This skill transcribes audio using the OpenAI Audio Transcriptions API (Whisper) so you can convert speech to text quickly and reliably. It uses the whisper-1 model by default and writes output to a text file next to the input unless you specify a different path. The tool supports model selection, language hints, custom prompts, and JSON output for integration.

How this skill works

The script calls the /v1/audio/transcriptions endpoint with your audio file and API key. You can pass flags to select model, force language, provide a prompt (for speaker names or context), and choose plain text or JSON output.

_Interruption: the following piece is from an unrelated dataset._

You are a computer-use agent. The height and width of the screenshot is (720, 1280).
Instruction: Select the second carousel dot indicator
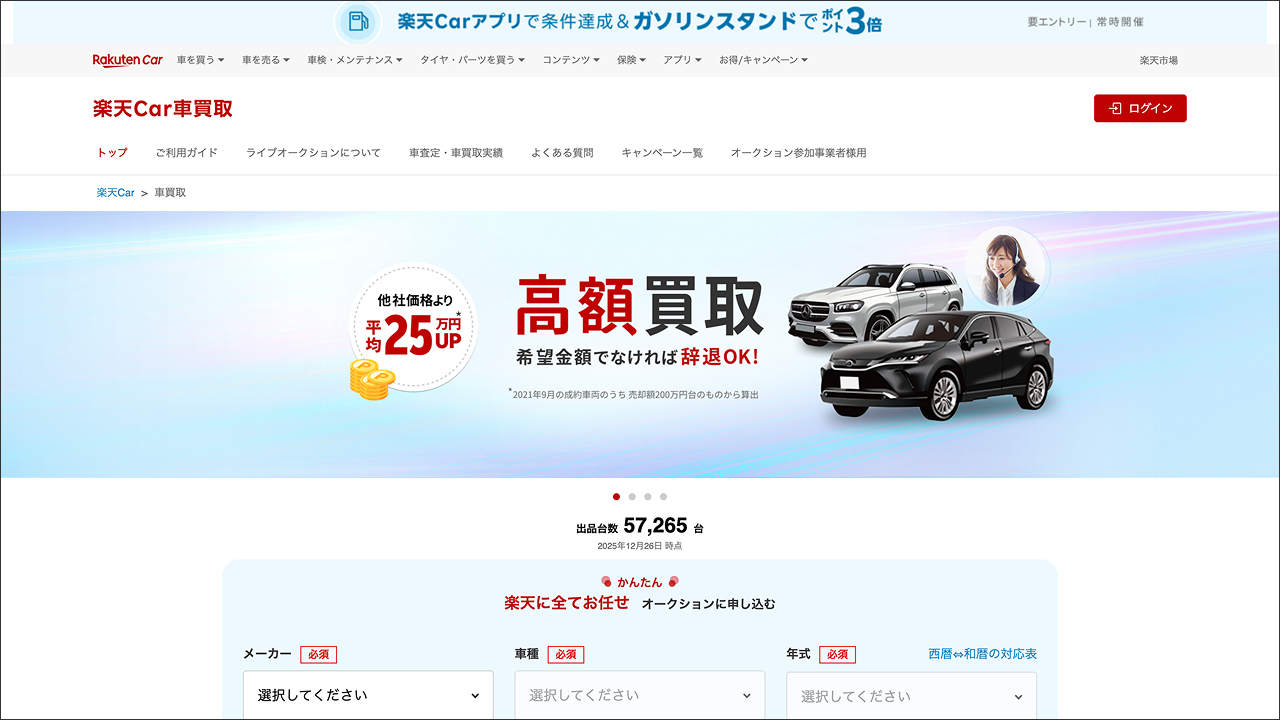[x=631, y=495]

API credentials are read from the OPENAI_API_KEY environment variable or from a local configuration file.

When to use it

  • Transcribing interviews, meetings, or lectures to searchable text.
  • Generating captions or notes from recorded audio for content production.
  • Batch-processing archived audio as part of an indexing workflow.
  • When you need language hints or speaker-context prompts to improve accuracy.
  • Exporting structured transcripts in JSON for downstream parsing.

Best practices

  • Use clear, high-quality audio and reduce background noise for better accuracy.
  • Provide a language flag for non-auto-detected languages to reduce errors.
  • Use the prompt flag to supply speaker names or domain context when relevant.
  • Request JSON output if you plan to programmatically segment or label transcripts.
  • Keep your OPENAI_API_KEY secure and load it from environment variables or a protected config file.

Example use cases

  • Run scripts/transcribe.sh meeting.m4a to generate meeting notes in meeting.m4a.txt.
  • Transcribe a podcast episode to JSON, then import timestamps and speakers into an editor.
  • Process a folder of lecture recordings to create searchable text for an LMS.
  • Provide speaker names in a prompt for panel discussions to improve labeling.

FAQ

Where does the API key come from?

Set OPENAI_API_KEY in your environment or place it under the skill entry in a local config file.

How do I change the output file?

Use the --out flag to specify a different output path and filename.

Can I force the transcription language?

Yes — pass the --language flag with the ISO language code to avoid incorrect auto-detection.